2. An entrepreneurial boom in small cities where people will need to create their own dream jobs in order to get out of the big city and still have fulfilling work.
Your advice that you don’t have to get paid for doing your “passion” at work offers a sense of relief for me. I have not heard this kind of perspective anywhere else before and it’s refreshing. I agree that forcing yourself to choose a passion that is ALSO your career is extremely frustrating, and probably impossible for some people (or most?).
The only thing I worry about is…say you’re the kind of person who hasn’t “gotten out much” and has very little work experience. Do you have a complete personality type that is just waiting to be tapped into? Or is your personality incomplete because you haven’t exposed yourself to what you like to do and what you don’t like to do (this is my situation)? I’ve taken these kinds of career tests before, and then when I review the results for my “ideal careers”, I am unsure about whether or not they actually reflect my strengths and interests. Mostly because I don’t even know what they are.
For example…you could say that you love fixing things in a career test. Then when you actually get a job in PC repair, you realize that you hate it. Would you change your answers the next time you took that same career test?
I think that most young employees tend to under value balance in their lives.
I know that when I was younger I could work 6 day weeks up to 70 hours as a restaurant manager.
Now I have a family and there isn’t enough money to get me to go back to that lifestyle and it was a lifestyle.
I remember when I told my last boss that I couldn’t work the hours anymore, and he looked at me like I was crazy!
I knew that while I loved the business I couldn’t sacrifice my family just for the money.
Thank you for allowing this comment, I recognize that its late but your post is as relevant today as it is when it was written. Everyone needs balance.
Thank you for your work.
Oliver
Great to know that people are now looking for a balance life and this post.
Figure out what is good and bad.. What is to sacrifice. It is the familiar relationship that is king.

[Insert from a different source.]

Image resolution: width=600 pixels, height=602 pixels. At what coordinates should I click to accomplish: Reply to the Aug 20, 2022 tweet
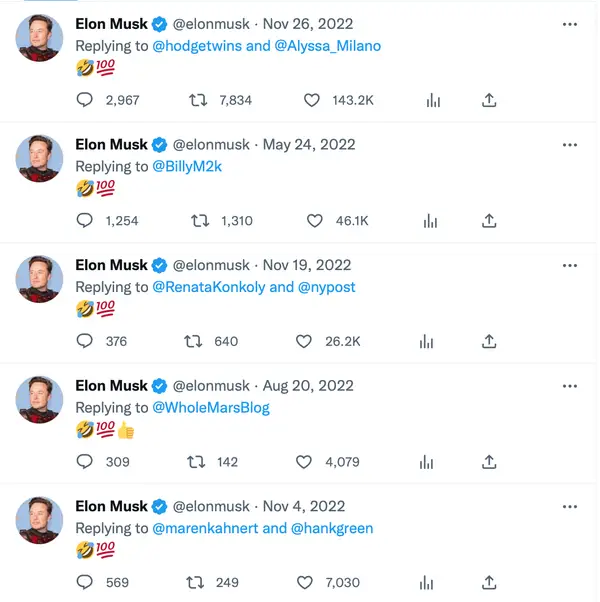85,462
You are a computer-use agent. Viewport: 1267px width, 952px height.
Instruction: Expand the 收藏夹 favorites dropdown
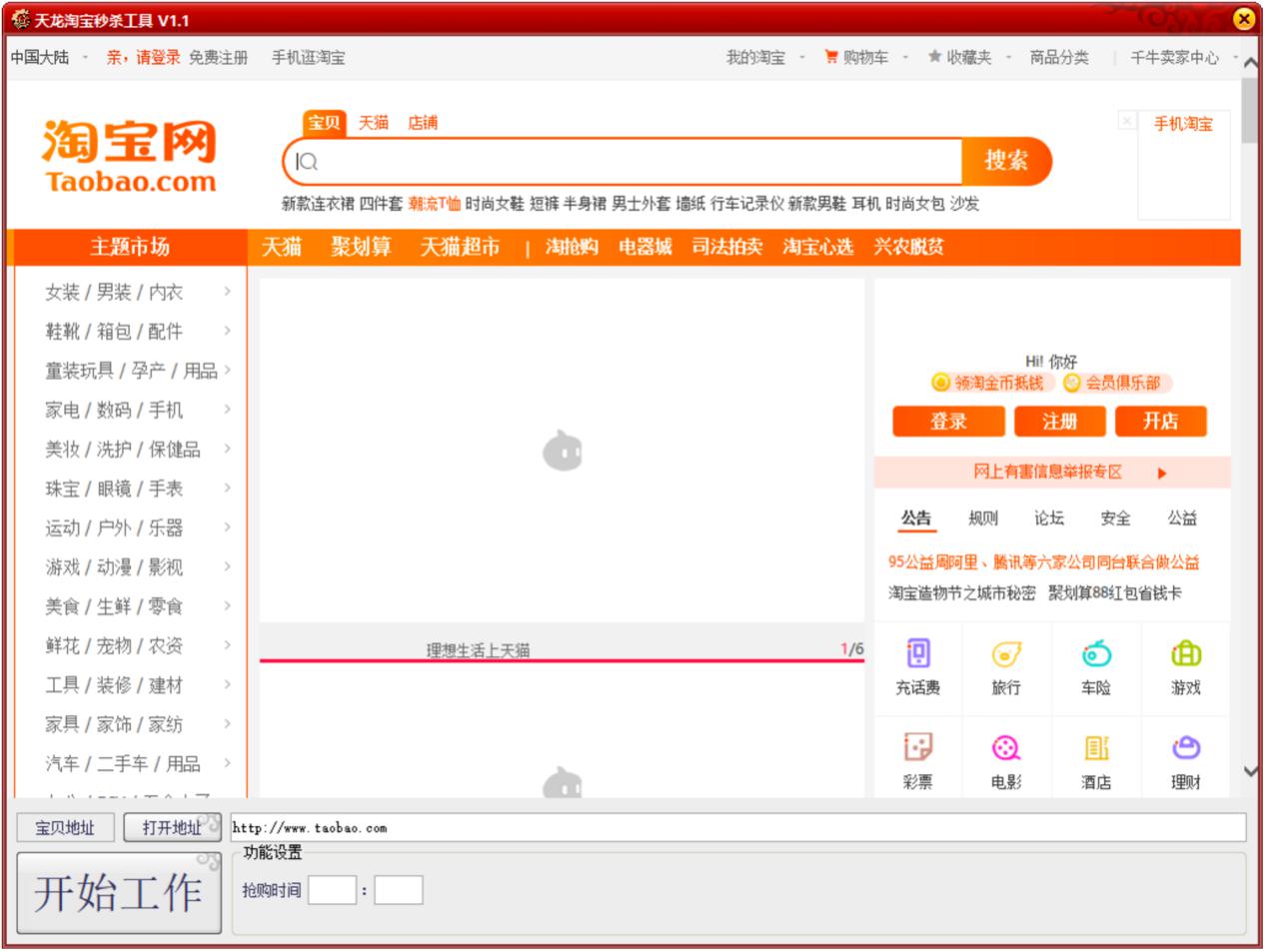click(x=1008, y=58)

I got so bored in the present day afternoon, however while I watched this YouTube humorous clip at this website I become fresh and cheerful too.
Great advice, but I think people have been doing this for quite sometime now. Waitressing while making music on the side (paid or unpaid), taking a 9-5 while making art or playing sports concurrently (which is what two of my friends did, respectively). But honestly, I can’t help but think the more forunate (yes, even so) can really have that choice when considering your suggestion. What about those who have to work overtime, who can’t afford to stick to a smaller, flexible schedule? They’d love to work and have time for their hobies but sometimes cant. Please also consider certain hobbies take money, and if you’re working at a job just to make it, you might not have the money for said hobby.